Exact copies of the line with "645x470 pixels." and of all lines after it through the end of the entries are required, and no other lines.

[Start of section]

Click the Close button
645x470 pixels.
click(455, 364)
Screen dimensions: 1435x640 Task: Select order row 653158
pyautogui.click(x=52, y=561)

[End of section]

# The completed task
645x470 pixels.
click(455, 364)
Screen dimensions: 1435x640 Task: Select order row 653158
pyautogui.click(x=52, y=561)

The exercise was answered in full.